As such, the BDS is sadly correct in stating that the free world, led by the United States, does not recognize Jerusalem as Israel’s capital.
However, other BDS claims are easily refutable. For instance: “In 1967, in blatant violation of international law, Israel unilaterally annexed East Jerusalem.” What international law? Australian Foreign Minister Julia Bishop recently announced that her government knows of no law rendering illegal the Jewish presence in the areas Israel won in the Six-Day War. Nor, for the record, does Australia consider any part of Jerusalem “occupied.”

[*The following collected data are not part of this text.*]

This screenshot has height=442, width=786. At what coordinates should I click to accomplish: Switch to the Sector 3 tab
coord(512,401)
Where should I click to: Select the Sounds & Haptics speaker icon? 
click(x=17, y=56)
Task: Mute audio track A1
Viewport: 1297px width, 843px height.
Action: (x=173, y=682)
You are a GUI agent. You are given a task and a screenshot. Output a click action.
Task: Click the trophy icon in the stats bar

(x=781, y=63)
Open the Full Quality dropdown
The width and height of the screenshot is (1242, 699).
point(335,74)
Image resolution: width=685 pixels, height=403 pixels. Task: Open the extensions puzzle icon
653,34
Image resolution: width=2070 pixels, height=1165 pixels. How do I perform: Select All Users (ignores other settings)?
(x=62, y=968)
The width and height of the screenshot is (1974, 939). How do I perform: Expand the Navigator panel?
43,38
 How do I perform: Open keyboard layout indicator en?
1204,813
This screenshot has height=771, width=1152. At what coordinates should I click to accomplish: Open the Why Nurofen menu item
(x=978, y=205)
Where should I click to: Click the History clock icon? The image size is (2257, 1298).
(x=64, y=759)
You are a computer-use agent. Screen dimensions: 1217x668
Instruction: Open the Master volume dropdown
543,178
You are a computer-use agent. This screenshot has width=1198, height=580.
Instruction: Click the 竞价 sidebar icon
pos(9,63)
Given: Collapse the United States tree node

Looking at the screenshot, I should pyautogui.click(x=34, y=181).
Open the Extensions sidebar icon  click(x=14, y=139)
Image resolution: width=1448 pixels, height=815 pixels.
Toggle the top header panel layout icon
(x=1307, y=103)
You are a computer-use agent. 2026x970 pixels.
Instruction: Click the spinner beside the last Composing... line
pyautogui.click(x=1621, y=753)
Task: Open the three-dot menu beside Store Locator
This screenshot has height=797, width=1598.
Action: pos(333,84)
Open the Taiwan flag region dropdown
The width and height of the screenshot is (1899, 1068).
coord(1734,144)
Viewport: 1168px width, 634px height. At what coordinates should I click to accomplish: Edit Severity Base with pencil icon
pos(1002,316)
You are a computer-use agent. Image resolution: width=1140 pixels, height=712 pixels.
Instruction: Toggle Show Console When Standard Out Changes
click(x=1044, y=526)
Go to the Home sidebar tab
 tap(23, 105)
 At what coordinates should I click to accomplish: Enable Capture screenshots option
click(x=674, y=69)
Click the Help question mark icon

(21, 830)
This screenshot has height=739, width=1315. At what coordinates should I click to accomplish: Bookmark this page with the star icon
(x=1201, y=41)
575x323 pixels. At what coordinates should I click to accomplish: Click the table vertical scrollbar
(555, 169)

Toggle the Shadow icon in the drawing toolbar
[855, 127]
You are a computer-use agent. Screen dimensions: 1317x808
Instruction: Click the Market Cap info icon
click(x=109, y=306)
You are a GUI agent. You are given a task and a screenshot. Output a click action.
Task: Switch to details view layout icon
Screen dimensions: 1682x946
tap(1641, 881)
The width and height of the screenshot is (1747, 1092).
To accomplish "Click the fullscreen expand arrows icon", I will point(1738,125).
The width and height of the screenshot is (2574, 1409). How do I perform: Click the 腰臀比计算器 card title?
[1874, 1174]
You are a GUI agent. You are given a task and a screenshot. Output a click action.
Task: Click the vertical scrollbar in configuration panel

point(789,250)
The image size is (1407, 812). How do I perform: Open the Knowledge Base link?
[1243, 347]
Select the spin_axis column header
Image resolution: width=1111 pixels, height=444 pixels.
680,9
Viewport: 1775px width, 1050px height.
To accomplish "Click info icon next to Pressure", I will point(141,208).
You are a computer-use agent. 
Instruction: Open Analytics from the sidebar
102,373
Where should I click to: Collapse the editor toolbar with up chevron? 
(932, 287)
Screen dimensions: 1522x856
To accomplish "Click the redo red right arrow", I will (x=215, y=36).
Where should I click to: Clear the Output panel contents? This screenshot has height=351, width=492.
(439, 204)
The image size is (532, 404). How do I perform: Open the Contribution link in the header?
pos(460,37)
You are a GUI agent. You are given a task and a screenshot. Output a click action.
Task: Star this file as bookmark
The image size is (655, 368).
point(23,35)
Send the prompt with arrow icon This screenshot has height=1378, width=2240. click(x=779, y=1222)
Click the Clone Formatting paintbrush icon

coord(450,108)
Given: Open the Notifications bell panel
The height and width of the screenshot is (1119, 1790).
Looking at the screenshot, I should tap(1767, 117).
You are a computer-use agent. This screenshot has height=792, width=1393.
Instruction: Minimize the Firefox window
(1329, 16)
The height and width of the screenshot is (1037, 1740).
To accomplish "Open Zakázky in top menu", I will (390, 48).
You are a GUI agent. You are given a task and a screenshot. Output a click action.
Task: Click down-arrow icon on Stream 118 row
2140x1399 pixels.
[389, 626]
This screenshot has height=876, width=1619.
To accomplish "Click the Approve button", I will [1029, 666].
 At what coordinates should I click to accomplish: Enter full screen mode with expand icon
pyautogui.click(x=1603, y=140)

Julia Bishop is not alone. The late Professor Julius Stone, a leading authority on the Law of Nations at the Universities of California and Sydney, held that Jerusalem, as well as Judea and Samaria, cannot be regarded as “occupied” for several reasons – including the fact that these areas never belonged to any other sovereign state. One cannot “conquer” a territory from someone to whom it does not belong.
In addition, international law is actually the basis for the truism that Jerusalem belongs to the Jews. So concludes Dr. Jacques Gauthier, a non-Jewish Canadian lawyer who spent 20 years researching the issue. His 1,300-page doctoral dissertation on Jerusalem and its legal history determines that no less than the League of Nations and the United Nations gave the Jewish people title to the city of Jerusalem.
And so the BDS campaign is seen for what it is: a drive founded on neither international law nor facts – but simply on the anti-Semitic tendency to undermine the national and historic roots of the Jewish people.